## Exercise requirements
Every entry must be given again exactly.

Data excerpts
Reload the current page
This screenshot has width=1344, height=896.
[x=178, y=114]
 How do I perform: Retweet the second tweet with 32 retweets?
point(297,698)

## Answer for this exercise
Reload the current page
This screenshot has width=1344, height=896.
[x=178, y=114]
 How do I perform: Retweet the second tweet with 32 retweets?
point(297,698)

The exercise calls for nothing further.